<<<<
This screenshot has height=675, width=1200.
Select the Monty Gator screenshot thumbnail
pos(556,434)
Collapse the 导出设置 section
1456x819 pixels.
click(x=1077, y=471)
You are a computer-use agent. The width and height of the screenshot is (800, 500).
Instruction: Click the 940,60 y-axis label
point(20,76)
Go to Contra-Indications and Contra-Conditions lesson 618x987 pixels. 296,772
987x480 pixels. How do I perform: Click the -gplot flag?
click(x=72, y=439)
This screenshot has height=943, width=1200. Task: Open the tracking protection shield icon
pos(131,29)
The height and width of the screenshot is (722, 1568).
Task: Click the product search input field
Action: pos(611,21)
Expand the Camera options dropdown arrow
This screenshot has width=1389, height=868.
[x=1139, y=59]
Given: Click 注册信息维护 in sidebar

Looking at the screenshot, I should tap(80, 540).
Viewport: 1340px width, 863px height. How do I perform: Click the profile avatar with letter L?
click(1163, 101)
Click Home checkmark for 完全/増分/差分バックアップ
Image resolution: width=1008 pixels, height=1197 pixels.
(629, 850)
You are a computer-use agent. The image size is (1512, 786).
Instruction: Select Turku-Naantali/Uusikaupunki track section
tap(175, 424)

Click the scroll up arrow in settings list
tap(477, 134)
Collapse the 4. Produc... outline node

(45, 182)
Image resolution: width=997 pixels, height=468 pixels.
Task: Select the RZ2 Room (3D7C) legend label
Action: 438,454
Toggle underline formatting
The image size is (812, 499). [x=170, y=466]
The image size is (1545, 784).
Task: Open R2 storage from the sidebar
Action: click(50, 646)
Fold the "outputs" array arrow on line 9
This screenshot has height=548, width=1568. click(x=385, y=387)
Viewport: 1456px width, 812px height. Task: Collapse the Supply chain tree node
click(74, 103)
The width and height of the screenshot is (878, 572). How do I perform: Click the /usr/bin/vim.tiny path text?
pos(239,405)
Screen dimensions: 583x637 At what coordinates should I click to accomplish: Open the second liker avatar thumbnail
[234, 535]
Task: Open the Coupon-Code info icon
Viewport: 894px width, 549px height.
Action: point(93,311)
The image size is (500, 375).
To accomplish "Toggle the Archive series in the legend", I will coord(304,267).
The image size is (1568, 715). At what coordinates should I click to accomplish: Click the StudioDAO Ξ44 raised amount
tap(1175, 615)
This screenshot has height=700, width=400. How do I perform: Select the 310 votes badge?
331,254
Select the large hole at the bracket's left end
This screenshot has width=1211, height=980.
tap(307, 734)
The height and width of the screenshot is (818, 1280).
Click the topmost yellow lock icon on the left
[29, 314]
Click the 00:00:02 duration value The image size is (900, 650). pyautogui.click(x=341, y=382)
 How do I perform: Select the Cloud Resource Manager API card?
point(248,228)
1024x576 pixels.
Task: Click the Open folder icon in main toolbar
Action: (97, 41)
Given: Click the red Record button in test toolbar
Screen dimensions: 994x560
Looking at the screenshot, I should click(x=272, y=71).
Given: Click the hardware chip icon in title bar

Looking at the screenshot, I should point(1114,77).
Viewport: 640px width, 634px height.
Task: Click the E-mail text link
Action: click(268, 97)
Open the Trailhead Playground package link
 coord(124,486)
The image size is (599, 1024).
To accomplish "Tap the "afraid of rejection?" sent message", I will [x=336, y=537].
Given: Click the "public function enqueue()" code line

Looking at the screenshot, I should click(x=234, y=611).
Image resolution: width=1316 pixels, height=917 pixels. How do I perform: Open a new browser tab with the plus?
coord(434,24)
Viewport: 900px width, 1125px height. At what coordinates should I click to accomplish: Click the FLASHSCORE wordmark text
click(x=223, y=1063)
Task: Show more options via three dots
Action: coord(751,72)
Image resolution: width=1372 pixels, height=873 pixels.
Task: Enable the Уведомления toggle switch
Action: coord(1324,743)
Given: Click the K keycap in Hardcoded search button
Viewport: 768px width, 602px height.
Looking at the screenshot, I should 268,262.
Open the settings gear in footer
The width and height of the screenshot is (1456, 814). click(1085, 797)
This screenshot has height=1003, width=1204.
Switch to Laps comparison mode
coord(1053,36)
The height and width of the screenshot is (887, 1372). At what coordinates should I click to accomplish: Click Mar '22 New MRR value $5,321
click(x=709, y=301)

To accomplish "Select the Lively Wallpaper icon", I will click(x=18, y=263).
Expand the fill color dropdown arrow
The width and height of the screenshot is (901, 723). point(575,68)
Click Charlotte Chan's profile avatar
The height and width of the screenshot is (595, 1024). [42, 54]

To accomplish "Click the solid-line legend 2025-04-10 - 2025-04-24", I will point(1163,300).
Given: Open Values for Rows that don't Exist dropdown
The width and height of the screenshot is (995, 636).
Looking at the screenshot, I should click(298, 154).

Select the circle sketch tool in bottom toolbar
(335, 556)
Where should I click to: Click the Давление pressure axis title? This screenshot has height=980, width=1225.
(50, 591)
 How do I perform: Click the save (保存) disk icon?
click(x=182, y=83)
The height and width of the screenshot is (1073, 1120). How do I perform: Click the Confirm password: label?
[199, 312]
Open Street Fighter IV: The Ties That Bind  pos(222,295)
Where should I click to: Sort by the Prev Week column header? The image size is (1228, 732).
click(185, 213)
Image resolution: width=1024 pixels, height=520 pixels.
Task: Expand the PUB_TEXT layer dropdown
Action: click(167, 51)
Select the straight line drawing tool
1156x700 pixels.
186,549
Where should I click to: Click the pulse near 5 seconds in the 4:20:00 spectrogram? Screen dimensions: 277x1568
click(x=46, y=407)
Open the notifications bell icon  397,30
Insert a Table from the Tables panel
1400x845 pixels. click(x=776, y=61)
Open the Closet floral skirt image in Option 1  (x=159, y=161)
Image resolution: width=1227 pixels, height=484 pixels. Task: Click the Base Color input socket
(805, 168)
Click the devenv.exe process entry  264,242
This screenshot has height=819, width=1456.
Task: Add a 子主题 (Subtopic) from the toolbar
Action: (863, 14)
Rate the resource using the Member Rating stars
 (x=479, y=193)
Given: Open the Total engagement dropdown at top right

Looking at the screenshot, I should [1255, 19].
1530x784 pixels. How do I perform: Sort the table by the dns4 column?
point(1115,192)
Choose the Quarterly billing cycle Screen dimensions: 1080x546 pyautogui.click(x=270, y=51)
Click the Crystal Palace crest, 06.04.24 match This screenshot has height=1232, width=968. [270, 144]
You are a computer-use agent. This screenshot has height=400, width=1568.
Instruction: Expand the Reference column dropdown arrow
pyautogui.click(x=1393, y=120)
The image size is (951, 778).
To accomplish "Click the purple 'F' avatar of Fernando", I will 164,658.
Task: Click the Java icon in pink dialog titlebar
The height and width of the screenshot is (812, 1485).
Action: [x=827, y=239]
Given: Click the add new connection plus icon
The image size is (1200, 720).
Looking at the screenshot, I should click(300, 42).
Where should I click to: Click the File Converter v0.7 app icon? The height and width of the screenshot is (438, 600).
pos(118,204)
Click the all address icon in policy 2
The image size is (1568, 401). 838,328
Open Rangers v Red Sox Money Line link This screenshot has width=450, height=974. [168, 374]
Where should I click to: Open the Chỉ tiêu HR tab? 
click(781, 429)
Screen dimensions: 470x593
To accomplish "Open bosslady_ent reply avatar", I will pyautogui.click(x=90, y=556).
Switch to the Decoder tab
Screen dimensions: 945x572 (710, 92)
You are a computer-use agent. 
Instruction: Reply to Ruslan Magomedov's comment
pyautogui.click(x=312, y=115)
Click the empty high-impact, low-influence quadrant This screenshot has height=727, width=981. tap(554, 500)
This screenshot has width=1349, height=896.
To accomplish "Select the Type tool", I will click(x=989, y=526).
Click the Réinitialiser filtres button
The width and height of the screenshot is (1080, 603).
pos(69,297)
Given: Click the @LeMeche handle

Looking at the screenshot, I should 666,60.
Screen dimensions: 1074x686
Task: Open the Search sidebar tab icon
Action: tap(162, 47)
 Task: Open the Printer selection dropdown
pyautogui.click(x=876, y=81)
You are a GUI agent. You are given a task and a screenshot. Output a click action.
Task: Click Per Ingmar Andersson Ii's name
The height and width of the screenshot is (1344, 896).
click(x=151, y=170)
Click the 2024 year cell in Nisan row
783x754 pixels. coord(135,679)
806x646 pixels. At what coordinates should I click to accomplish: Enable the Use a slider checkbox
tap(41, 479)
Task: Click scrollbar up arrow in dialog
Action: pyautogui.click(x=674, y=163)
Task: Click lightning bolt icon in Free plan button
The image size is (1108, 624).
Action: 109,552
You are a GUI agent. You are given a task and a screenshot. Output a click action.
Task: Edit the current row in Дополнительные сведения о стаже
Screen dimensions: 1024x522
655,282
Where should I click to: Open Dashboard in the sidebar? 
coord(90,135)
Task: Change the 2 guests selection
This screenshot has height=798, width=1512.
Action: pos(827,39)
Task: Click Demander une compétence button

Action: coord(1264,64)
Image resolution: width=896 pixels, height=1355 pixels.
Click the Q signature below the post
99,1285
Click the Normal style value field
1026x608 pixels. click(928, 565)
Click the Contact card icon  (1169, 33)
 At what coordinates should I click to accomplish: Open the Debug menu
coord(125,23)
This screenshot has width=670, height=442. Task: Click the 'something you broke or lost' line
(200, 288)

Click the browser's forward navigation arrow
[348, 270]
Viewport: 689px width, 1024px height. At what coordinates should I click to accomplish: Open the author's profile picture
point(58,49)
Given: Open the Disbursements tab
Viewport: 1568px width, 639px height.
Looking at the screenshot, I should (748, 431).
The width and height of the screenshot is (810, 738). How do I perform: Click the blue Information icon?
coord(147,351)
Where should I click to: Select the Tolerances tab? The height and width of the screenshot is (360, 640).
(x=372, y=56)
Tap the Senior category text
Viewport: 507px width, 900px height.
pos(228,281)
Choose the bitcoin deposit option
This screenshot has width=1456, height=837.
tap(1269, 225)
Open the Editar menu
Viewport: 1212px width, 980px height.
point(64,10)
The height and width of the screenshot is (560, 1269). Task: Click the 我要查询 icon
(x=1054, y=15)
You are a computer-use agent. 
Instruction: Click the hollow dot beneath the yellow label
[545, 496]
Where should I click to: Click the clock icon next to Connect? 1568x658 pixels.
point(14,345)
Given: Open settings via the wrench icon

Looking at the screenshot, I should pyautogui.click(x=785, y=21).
>>>>
EXERCISE PROMPT
Retype the records from the line with "Click the 2024 year cell in Nisan row" to the line with "Action: 109,552", including both of those lines.

FULL RESPONSE
Click the 2024 year cell in Nisan row
783x754 pixels. coord(135,679)
806x646 pixels. At what coordinates should I click to accomplish: Enable the Use a slider checkbox
tap(41, 479)
Task: Click scrollbar up arrow in dialog
Action: pyautogui.click(x=674, y=163)
Task: Click lightning bolt icon in Free plan button
The image size is (1108, 624).
Action: 109,552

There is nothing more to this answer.